练习任务:
- a) 将正文中自“其次,国资委也无法承担作为国”起、一直到“成政企不分、官僚主义等弊端。”止的这一段原样重录一遍。
- b) 正文称,把替身所有者培养成有效的产权经营者涉及几个方面。请列出这几个方面。

#### 正文 ####

首先要明确的是,被主流所认可的民营化并非解决大型国企效率低下的可行之路。原因在于:私有制狭小的产权框架无法适应和容纳现代企业和经济社会生活中日益增长和扩张的各种社会化因素。不但不利于改革成果的社会共享,不符合国企改革的公平目标;同时,由于其更重视短期财务利益,而非长远发展前景,也不利于提升企业的经济竞争力。所以,要提高企业效率不应局限于片面强调产权明晰,希冀所有者归位,而应为企业寻求专业、有效的替身所有者。
其次,国资委也无法承担作为国企产权运营者的使命。原因如下:第一,作为政府机关,国资委不能从经营产权的增值中分享收益,否则便与它作为政府机构的本质属性相矛盾。第二,产权经营是一项高度专业化的工作,要求从业人员具有专业理论的知识、不断学习和创新的能力,并有治理企业的相关经验。这很难通过行政任命解决,只能靠市场竞争筛选。第三,产权经营涉及的企业兼并、重组等重大事项都是高度机密并要求迅速决策,但按目前体制,都需经国资委审批后方可执行。而国资委本身的机关属性极易导致时机贻误、情报外泄。最后,由于中国大型国企规模和数量巨大,行业跨度非常广,难以效仿新加坡的淡马锡公司,使国资委或一两家国有控股机构成为大型国有企业的资本运营者。况且,国资委以政府机构的角色来行使资本经营者的职能,也必然会造成政企不分、官僚主义等弊端。
综上所述,民营化和“国资委化”这两种思路和主张,便是行不通的。
培育有效的替身所有者
那么,如何使企业在“所有者缺位”的情况下,仍保持有效运作与持续发展的能力呢?关键在于选择有效的替身所有者。而将替身所有者培养成有效的产权经营者的关键在于:使他们的利益与真实所有者的利害一致,做到利益共享,风险共担。这涉及到动力、压力及核算机制三个方面。在动力方面,现代产权市场激励替身所有者去追求资本增值的方法,是让替身所有者按规则分享资本增值;在压力方面,现代资本市场通过替身所有者之间的竞争,择优汰劣,保证替身所有者的素质;在核算机制方面,现代产权市场奉行“现金为王”的原则,对委托资本与回收资本的价值都是用现金形式核算,从而解决了产权价值评估的困难,保证了市场选择机制的有效性。当然,这都离不开健康有序的产权经营者市场、健全的法制环境以及有效的政府监管。

#### 数据摘录 ####

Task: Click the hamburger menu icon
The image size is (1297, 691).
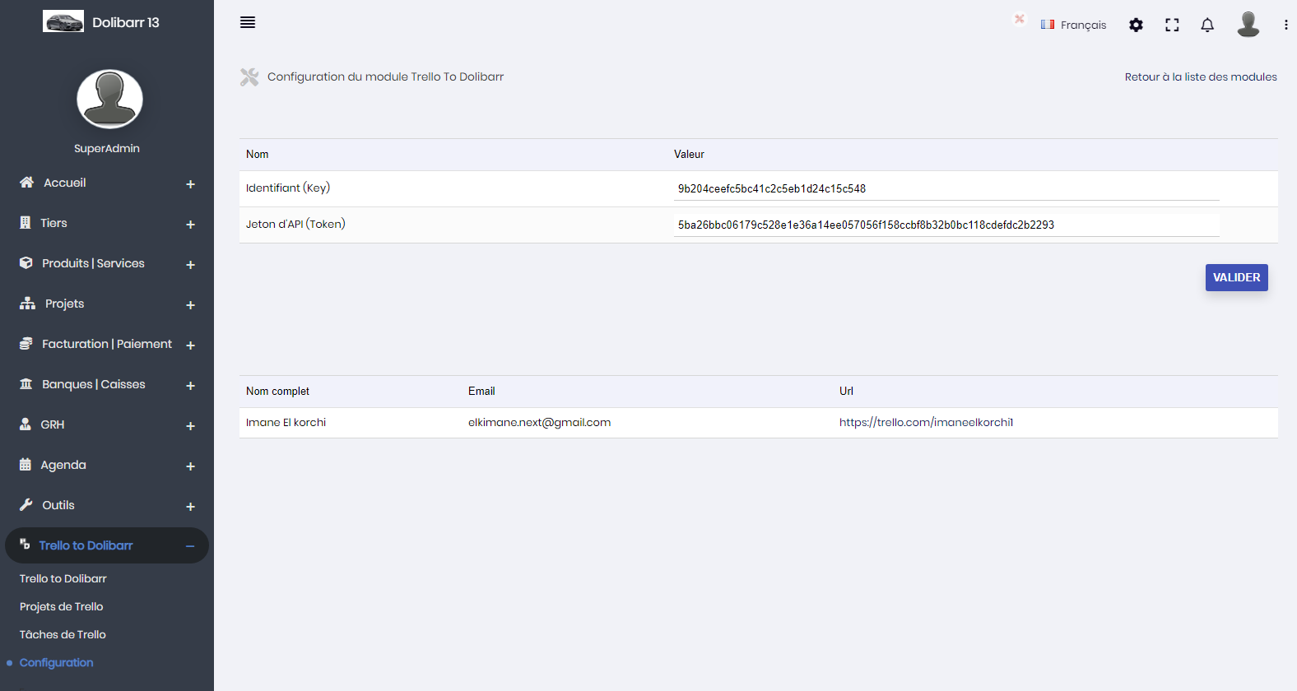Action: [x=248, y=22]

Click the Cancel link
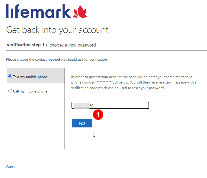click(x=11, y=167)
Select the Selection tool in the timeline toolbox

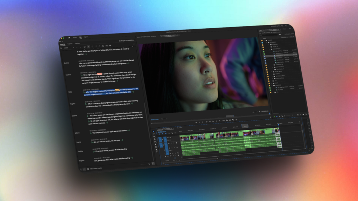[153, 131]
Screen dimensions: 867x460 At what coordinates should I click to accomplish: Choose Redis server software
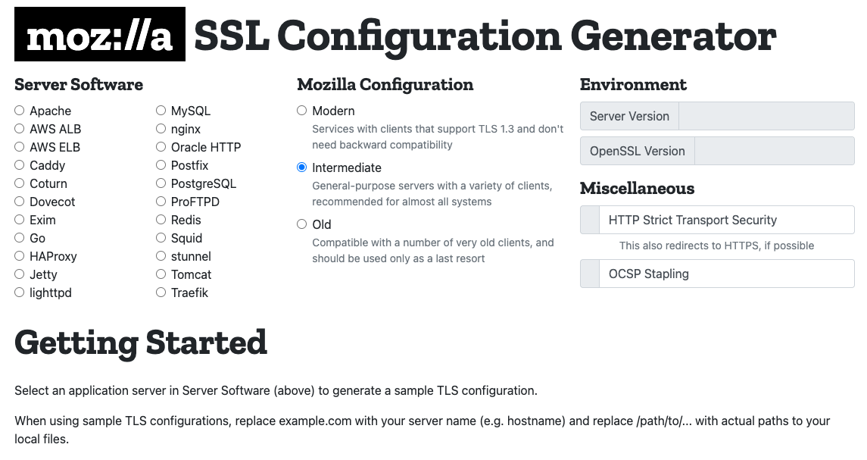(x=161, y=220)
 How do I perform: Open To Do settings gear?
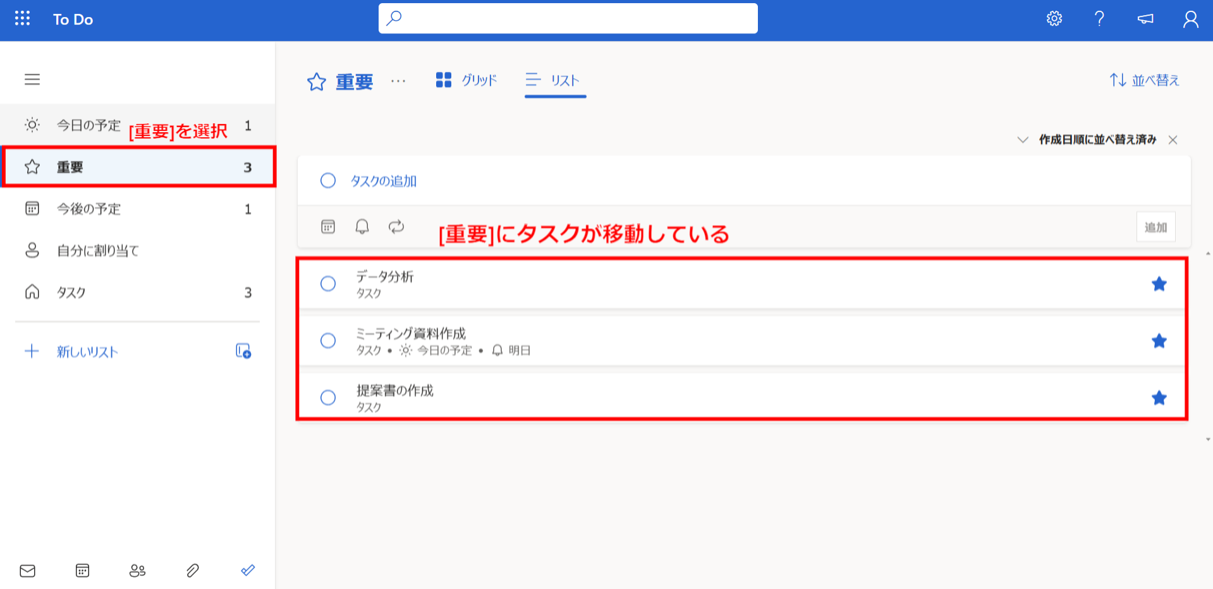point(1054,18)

####
#### 数据摘录 ####

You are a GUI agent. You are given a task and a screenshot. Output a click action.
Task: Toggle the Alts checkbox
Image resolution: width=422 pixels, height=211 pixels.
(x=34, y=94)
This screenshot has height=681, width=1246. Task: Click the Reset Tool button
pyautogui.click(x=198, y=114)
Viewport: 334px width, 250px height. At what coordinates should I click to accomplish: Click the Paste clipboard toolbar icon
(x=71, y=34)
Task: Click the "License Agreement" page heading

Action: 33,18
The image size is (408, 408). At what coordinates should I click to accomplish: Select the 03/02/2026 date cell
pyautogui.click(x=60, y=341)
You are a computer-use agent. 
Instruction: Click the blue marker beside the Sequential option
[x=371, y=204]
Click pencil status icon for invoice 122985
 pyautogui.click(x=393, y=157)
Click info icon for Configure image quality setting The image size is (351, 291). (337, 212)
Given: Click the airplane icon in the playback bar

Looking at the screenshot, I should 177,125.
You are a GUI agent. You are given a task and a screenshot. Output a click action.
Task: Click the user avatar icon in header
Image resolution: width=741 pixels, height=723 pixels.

####

参考答案:
- a)
其次,国资委也无法承担作为国企产权运营者的使命。原因如下:第一,作为政府机关,国资委不能从经营产权的增值中分享收益,否则便与它作为政府机构的本质属性相矛盾。第二,产权经营是一项高度专业化的工作,要求从业人员具有专业理论的知识、不断学习和创新的能力,并有治理企业的相关经验。这很难通过行政任命解决,只能靠市场竞争筛选。第三,产权经营涉及的企业兼并、重组等重大事项都是高度机密并要求迅速决策,但按目前体制,都需经国资委审批后方可执行。而国资委本身的机关属性极易导致时机贻误、情报外泄。最后,由于中国大型国企规模和数量巨大,行业跨度非常广,难以效仿新加坡的淡马锡公司,使国资委或一两家国有控股机构成为大型国有企业的资本运营者。况且,国资委以政府机构的角色来行使资本经营者的职能,也必然会造成政企不分、官僚主义等弊端。

- b) 动力、压力、核算机制